Something happened then. A page of 123greetings.com flashed on the screen followed by a few splashes showing me an animation of scanning through the system folders of my computer. After that, the following XP style window appeared on my Leopard desktop and forced me to download two PC executable files with randomized filename. The active web page has been redirected to scanner2.malware-scan.com.
As I illustrated in the screenshot above, it was a malware attack.
As for Cookies, only 123greetings.com left several items in Safari's Cookie records, as shown below. malware-scan.com didn't leave its trace.
The downloaded executable files were identical except their filenames. I ran one file in a disconnected Windows 2000 Server box (a virtual machine), the file's process appeared in Task Manager. It seemed nothing happened (of course it's not ture). I ran the executable several times, several individual processes appeared in Task Manager, as follows.

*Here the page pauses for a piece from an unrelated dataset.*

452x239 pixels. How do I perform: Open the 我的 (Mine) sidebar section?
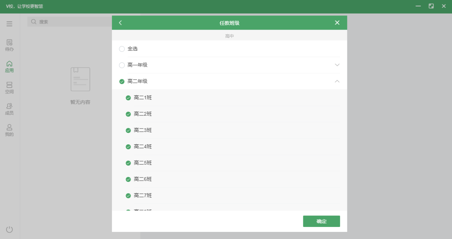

I also noticed that this executable file created a Windows registry item at:
HKCU\Software\Microsoft\Windows\CurrentVersion\ADP = "&swp=1&apx=%s" (where %s is the filename of this downloaded file)
I enabled the network connection on the W2K virtual machine. After a while, a "professional" anti-spyware program, MalwareAlarm 2.1, appeared on the screen, and has already started scanning the system. This bloody scanner reported that I had nine threats, and asked me to buy online in order to activate its Threats Removel function. TCPView showed that this program (MalwareAlarm.exe) was downloaded from 18.104.22.168.
There was a business behind this anti-spyware spyware. It even showed me such a screen.
Now, you should have known how the kind of anti-malware program works, humm? :-)
Futhermore, I did a google search for this, and found that someone already reported the a similar spyware two days ago, on 21 December 2007.